WRITTEN REQUEST
Rewrite the records from their first line through the line containing "pos(49,309)", replacing "Select" with "Pick" and leaving everything else unchanged.

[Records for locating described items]

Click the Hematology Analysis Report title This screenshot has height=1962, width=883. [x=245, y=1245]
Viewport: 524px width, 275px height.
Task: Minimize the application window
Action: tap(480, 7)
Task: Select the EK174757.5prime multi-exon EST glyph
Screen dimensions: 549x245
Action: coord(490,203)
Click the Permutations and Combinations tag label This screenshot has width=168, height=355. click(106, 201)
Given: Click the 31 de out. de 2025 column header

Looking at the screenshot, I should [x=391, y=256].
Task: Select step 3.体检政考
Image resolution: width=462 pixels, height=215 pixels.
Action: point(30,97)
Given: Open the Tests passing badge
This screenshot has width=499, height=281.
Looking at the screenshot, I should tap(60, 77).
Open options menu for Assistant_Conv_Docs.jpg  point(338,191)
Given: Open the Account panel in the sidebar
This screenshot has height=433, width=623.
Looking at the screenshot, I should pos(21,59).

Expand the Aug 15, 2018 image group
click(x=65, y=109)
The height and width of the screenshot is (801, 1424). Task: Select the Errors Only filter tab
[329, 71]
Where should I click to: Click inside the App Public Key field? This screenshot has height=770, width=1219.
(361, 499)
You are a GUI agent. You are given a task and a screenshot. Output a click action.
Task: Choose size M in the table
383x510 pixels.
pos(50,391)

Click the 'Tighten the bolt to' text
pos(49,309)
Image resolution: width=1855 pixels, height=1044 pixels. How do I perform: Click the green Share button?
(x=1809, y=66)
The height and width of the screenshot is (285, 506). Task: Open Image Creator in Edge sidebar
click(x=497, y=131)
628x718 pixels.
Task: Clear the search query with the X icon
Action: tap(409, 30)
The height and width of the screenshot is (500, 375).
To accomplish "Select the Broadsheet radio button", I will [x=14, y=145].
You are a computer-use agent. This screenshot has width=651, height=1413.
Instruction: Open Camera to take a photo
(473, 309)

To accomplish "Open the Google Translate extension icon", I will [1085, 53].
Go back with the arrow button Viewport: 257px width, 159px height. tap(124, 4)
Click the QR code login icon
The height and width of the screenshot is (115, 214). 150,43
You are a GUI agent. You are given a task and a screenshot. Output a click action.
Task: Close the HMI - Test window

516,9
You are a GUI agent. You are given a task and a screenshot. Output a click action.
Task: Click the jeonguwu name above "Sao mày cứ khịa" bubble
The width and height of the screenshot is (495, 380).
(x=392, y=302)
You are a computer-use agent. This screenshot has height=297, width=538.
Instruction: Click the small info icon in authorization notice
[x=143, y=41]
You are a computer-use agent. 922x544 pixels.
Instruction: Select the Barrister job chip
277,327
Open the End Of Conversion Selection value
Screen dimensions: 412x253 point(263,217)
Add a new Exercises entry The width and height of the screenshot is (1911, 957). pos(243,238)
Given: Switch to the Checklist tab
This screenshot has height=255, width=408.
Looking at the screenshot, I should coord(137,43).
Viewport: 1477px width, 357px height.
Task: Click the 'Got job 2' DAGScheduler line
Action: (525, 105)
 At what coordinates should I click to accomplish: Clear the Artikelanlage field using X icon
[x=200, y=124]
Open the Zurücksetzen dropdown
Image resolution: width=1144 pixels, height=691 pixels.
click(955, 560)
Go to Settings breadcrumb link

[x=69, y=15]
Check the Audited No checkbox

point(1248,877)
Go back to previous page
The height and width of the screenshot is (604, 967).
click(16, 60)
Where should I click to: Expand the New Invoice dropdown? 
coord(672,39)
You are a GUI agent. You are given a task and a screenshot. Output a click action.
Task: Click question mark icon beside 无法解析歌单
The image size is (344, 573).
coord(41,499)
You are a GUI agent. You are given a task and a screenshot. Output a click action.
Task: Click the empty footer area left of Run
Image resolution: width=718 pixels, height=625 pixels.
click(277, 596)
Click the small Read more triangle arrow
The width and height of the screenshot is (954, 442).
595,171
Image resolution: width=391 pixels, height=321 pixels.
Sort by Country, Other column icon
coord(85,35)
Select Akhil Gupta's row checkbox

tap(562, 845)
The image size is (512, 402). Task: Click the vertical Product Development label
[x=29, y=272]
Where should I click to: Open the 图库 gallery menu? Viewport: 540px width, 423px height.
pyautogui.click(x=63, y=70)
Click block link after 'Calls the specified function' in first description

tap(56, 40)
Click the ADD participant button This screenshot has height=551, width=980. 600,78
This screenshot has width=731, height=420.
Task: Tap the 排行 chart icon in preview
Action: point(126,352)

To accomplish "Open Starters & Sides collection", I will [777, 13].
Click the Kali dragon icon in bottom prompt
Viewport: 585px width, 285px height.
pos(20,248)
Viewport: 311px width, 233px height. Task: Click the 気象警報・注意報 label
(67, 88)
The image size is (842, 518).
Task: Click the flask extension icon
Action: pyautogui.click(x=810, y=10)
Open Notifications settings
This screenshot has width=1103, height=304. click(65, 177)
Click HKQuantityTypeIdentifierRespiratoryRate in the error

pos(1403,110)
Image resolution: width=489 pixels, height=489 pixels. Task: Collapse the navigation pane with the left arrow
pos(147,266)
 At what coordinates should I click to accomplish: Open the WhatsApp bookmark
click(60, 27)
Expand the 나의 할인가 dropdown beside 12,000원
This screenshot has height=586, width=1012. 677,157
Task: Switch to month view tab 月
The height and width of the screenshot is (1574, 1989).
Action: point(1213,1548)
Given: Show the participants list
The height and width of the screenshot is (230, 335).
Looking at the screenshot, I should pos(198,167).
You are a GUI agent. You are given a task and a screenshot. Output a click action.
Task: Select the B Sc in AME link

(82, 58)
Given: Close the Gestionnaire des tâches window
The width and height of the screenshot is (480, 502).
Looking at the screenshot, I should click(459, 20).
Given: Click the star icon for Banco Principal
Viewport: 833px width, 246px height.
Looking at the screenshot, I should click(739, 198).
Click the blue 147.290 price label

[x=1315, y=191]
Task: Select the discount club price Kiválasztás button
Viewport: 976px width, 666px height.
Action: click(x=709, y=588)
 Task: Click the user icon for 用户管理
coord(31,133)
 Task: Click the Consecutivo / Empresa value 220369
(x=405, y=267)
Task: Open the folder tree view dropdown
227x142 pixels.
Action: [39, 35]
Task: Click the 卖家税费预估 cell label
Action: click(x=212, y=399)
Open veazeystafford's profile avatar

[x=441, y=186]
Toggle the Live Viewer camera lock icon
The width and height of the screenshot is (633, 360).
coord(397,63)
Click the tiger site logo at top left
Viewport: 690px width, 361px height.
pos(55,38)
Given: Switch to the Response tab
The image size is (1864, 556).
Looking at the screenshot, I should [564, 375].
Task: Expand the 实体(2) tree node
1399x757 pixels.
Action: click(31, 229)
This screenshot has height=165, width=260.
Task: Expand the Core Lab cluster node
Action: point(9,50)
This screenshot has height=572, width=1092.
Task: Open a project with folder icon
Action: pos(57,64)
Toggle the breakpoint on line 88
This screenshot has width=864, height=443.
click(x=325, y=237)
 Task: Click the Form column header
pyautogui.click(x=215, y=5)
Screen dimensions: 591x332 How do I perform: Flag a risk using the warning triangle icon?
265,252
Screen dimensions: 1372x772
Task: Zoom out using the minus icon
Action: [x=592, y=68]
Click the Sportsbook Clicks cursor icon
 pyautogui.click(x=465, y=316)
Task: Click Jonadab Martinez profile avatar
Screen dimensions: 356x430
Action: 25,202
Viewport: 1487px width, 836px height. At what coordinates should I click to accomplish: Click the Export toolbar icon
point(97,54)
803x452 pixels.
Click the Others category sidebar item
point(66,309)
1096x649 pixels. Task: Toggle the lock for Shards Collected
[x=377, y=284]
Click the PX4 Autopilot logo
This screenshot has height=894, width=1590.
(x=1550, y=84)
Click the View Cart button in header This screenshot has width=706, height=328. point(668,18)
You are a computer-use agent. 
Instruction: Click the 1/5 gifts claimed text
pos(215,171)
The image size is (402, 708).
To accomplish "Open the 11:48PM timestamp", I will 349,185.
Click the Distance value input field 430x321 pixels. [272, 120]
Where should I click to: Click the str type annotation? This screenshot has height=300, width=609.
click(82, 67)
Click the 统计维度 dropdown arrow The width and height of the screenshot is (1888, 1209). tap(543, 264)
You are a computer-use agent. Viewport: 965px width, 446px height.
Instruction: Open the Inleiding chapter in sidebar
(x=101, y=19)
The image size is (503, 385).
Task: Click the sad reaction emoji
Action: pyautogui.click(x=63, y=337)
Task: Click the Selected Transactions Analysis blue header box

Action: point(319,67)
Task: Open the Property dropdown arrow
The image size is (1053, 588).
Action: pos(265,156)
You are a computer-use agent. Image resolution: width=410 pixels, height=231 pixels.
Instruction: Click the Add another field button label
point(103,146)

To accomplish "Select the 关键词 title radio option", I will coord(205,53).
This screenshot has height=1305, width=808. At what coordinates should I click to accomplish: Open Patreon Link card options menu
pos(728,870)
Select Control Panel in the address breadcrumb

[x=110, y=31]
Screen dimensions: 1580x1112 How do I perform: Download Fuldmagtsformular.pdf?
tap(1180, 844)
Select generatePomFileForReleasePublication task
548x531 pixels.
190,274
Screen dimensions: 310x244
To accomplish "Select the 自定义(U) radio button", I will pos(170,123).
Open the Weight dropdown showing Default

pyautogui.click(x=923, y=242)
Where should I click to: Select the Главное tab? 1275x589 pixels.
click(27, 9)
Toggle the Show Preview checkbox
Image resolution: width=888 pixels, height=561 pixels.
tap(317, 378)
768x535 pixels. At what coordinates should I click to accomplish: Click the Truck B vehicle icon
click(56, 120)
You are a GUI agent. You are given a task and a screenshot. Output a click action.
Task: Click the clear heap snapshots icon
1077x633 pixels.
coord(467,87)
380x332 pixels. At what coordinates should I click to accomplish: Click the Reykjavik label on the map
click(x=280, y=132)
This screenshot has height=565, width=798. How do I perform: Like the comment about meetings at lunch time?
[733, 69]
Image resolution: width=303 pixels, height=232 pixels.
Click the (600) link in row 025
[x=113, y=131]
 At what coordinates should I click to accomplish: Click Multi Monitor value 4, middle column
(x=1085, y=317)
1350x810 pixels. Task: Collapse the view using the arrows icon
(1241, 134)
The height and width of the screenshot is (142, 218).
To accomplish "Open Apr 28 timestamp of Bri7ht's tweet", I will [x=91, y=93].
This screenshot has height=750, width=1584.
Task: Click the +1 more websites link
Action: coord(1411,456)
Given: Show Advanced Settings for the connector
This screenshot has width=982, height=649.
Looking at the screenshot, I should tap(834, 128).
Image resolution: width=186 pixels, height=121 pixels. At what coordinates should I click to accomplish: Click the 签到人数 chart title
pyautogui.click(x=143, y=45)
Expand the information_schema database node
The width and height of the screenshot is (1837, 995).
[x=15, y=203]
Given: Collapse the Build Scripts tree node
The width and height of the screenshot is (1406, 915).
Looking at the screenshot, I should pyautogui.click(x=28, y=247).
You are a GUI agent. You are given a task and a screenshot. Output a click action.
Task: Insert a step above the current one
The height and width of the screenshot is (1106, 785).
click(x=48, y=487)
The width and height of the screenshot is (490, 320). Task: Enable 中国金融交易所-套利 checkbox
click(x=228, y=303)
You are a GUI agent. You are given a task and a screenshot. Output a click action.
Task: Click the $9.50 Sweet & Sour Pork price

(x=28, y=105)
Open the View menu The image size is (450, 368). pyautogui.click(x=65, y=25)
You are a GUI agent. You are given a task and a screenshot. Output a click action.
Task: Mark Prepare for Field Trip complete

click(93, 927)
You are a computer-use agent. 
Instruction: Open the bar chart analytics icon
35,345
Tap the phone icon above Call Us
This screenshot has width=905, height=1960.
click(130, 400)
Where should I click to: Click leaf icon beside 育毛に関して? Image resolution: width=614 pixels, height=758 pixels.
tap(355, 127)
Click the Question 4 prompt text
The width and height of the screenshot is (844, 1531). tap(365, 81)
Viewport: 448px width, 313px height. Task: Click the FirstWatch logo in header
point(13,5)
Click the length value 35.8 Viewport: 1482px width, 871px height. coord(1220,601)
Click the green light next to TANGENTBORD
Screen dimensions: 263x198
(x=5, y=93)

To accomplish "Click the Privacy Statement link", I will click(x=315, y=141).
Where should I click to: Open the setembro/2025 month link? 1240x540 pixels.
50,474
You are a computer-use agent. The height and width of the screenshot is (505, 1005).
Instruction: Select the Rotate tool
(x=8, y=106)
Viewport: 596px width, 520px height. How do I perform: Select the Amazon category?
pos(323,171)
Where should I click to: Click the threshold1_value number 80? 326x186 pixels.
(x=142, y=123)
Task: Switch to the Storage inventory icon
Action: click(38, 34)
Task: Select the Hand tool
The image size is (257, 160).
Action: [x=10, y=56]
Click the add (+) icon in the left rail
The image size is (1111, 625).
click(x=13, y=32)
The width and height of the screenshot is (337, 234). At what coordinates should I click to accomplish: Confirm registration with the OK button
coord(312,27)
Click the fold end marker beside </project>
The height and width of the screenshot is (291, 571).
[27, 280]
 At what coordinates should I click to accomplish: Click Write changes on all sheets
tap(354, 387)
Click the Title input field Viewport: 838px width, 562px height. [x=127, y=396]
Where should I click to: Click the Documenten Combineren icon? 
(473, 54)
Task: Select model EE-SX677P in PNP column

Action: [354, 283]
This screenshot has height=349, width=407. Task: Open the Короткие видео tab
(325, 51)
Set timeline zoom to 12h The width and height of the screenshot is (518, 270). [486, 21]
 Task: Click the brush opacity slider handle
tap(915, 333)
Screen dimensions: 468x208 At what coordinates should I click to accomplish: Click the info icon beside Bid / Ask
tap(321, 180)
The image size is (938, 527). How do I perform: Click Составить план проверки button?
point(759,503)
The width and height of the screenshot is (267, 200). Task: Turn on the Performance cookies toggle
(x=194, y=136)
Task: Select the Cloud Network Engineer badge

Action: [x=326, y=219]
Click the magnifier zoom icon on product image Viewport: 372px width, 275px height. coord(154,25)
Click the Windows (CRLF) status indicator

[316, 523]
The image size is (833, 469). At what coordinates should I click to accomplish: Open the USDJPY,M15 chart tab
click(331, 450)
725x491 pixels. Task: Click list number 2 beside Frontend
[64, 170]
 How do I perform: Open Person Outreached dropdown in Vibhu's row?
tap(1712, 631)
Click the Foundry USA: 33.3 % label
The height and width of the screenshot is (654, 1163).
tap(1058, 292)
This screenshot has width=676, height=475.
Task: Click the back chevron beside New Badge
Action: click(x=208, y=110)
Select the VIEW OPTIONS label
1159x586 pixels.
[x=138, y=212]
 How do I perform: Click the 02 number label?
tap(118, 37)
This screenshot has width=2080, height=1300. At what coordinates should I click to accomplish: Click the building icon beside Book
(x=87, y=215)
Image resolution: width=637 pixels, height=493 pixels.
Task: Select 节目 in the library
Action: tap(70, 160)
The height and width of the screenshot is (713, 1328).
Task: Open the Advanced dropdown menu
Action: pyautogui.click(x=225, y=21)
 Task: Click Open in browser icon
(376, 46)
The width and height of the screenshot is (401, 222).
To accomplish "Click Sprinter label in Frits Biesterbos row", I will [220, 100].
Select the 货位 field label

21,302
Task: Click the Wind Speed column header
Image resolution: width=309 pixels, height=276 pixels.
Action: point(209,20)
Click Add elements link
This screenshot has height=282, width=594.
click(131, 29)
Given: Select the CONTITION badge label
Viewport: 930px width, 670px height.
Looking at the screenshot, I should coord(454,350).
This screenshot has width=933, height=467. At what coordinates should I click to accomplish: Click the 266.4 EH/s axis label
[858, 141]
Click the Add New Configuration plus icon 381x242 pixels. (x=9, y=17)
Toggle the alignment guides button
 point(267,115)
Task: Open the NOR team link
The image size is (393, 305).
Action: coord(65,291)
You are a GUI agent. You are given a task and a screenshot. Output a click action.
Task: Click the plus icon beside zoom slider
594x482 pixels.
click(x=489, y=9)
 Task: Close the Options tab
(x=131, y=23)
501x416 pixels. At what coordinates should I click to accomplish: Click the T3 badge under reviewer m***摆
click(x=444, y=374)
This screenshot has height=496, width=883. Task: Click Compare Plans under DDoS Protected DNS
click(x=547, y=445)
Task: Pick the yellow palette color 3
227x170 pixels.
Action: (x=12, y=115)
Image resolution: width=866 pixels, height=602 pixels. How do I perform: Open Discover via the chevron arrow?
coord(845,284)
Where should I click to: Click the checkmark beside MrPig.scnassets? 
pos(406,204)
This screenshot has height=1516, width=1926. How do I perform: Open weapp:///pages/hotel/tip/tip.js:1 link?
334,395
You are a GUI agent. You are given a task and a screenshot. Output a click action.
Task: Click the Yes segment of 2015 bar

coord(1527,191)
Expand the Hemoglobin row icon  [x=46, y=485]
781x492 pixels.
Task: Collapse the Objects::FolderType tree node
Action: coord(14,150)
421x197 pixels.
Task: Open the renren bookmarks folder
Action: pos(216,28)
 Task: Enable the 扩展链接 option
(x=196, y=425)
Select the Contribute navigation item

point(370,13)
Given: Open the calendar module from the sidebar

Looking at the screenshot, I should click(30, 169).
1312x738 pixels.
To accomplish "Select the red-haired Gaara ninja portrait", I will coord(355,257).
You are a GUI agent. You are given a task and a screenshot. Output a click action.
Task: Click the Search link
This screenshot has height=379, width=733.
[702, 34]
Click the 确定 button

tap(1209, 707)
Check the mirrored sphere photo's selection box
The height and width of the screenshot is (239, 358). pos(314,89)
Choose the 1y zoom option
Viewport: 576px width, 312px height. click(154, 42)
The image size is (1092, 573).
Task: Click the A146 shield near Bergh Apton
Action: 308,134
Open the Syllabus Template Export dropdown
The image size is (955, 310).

SOLUTION
Click the Hematology Analysis Report title This screenshot has height=1962, width=883. [x=245, y=1245]
Viewport: 524px width, 275px height.
Task: Minimize the application window
Action: tap(480, 7)
Task: Pick the EK174757.5prime multi-exon EST glyph
Screen dimensions: 549x245
Action: coord(490,203)
Click the Permutations and Combinations tag label This screenshot has width=168, height=355. click(106, 201)
Given: Click the 31 de out. de 2025 column header

Looking at the screenshot, I should [x=391, y=256].
Task: Pick step 3.体检政考
Image resolution: width=462 pixels, height=215 pixels.
Action: point(30,97)
Given: Open the Tests passing badge
This screenshot has width=499, height=281.
Looking at the screenshot, I should tap(60, 77).
Open options menu for Assistant_Conv_Docs.jpg  point(338,191)
Given: Open the Account panel in the sidebar
This screenshot has height=433, width=623.
Looking at the screenshot, I should pos(21,59).

Expand the Aug 15, 2018 image group
click(x=65, y=109)
The height and width of the screenshot is (801, 1424). Task: Pick the Errors Only filter tab
[329, 71]
Where should I click to: Click inside the App Public Key field? This screenshot has height=770, width=1219.
(361, 499)
You are a GUI agent. You are given a task and a screenshot. Output a click action.
Task: Choose size M in the table
383x510 pixels.
pos(50,391)

Click the 'Tighten the bolt to' text
pos(49,309)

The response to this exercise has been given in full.